## Hyperbola Generation through equal segments

Let a triangle ABC and point B' on side BC. Take a variable point A' on AC and consider the middles C' of BB' and E of AA'. The variable lines {C'E,B'A'} intersect at a point K describing a hyperbola passing through points {A,B',C'} and having its asymptotes parallel to sides {AB, AC} of the triangle, consequently its axes being parallel to the bisectors of angle A.

Take the projective basis {A,B',C',G}, G being the centroid of triangle AB'C'.
C = B'-kC' (fixed) and A' = A + rC = A + r(B'-kC') = A+rB'-(kr)C' (variable).
To find the middle E of AA' identify it with the harmonic conjugate of the point at infinity of AA'.
AA' : A + tA' = A + t(A+rB'-(kr)C') = (1+t)A + (tr)B' -(tkr)C', intersect with (x+y+z=0).
(1+t)+(tr)-(tkr) = 0 => t = 1/(kr-r-1) (*). Thus the middle E of AA' is given by:
E = A - [1/(kr-r-1)]A' = (1-t)A - (tr)B' + (tkr)C'.
Line B'A' has coefficients : (0,1,0) x (1, r, -kr) = (kr, 0, 1).
Line C'E has coefficients : (0,0,1) x ( 1-t, -tr, tkr ) = (tr, 1-t, 0).
The intersection point K has coordinates (kr, 0, 1) x (tr, 1-t, 0) = ( t-1, tr, kr(1-t) ).
Setting the last triple equal to (mx, my, mz) and eliminating {m,r,t} using also (*) we find the equation:
(k-1)yz + zx + (2k)xy = 0.
This is the equation of a conic passing through the vertices of triangle AB'C'.
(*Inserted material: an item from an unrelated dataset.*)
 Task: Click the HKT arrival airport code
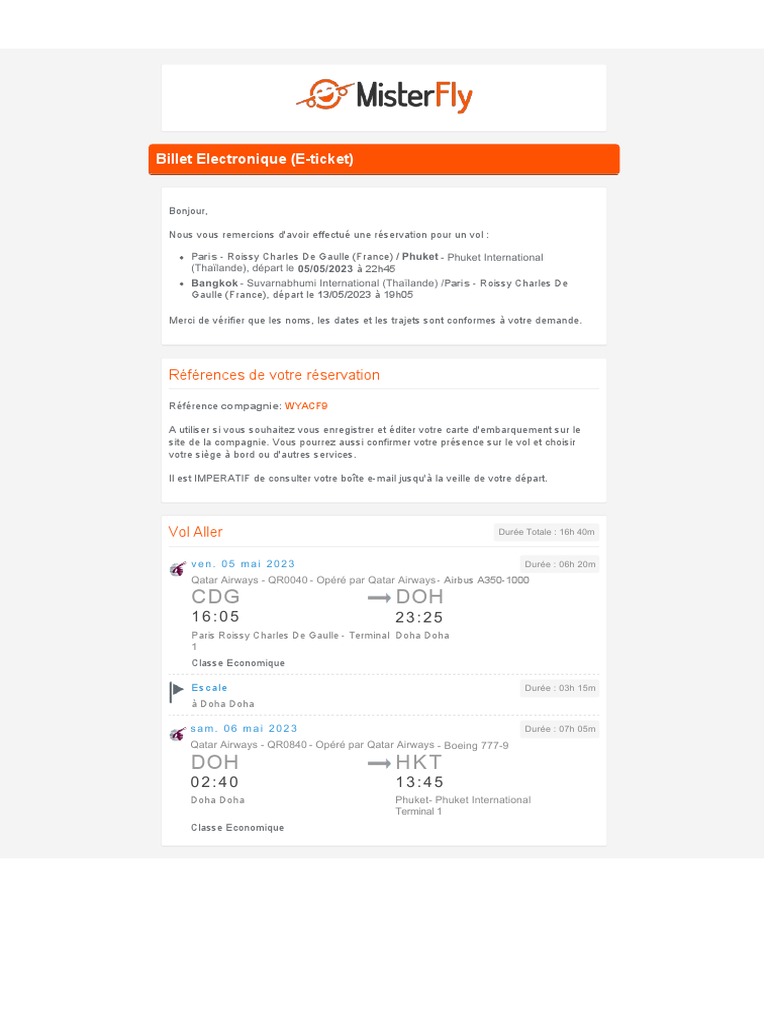click(x=421, y=765)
To find its intersection with the line at infinity x+y+z=0, replace in the equation z = -(x+y) to get
(1-k)y2 + kxy - x2 = 0 => (1-k)w2 + kw -1 = 0 (where w = y/x).
The discriminant being d = k2 + 4(1-k) = (k-2)2, we get the solutions
w1 = 1/(k-1) and w2 = 1.
The value k=2 giving two equal solutions would correspond to point C such that CB'/CC' = k = 2 (see BarycentricCoordinates2.html ) identifying it with B which is impossible according to the definition of the configuration. Thus there are always two points on the line at infinity and the conic is a hyperbola.
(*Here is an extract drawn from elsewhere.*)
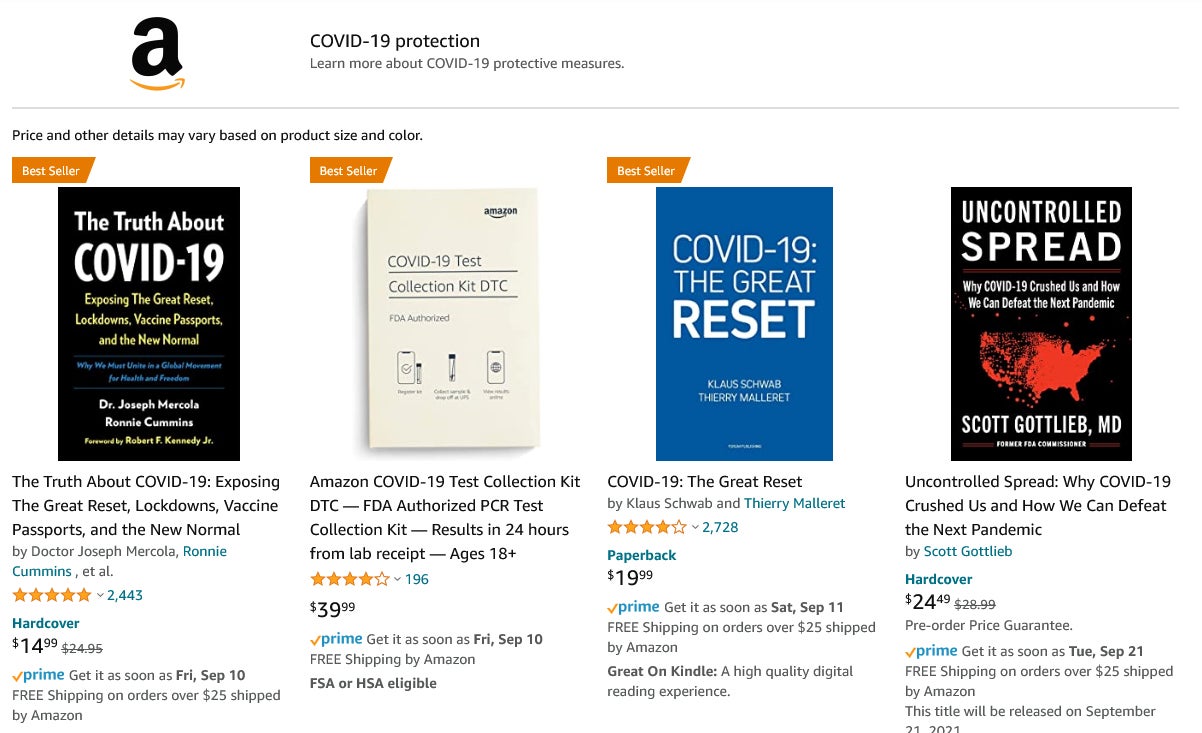Open the COVID-19 protection information page

[394, 41]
The asymptotes are the tangents at the points at infinity (1, w, -1-w), which for w=1 gives (1,1,-2) and for w=1/(k-1) gives (k-1,1,-k). On the other side B=B'-2C' determines line AB with coefficients (1,0,0)x(0,1,-2)=(0,2,1) and corresponding point at infinity of the line (0,2,1)x(1,1,1)=(1,1,-2).
Analogously C=B'-kC' determines line AC with coefficients (1,0,0)x(0,1,-k)=(0,k,1) and corresponding point at infinity (0,k,1)x(1,1,1)=(k-1,1,-k).
Thus it is seen that lines {AB,AC} determine the same points at infinity with the points at infinity of the hyperbola hence are parallel to the asymptotes.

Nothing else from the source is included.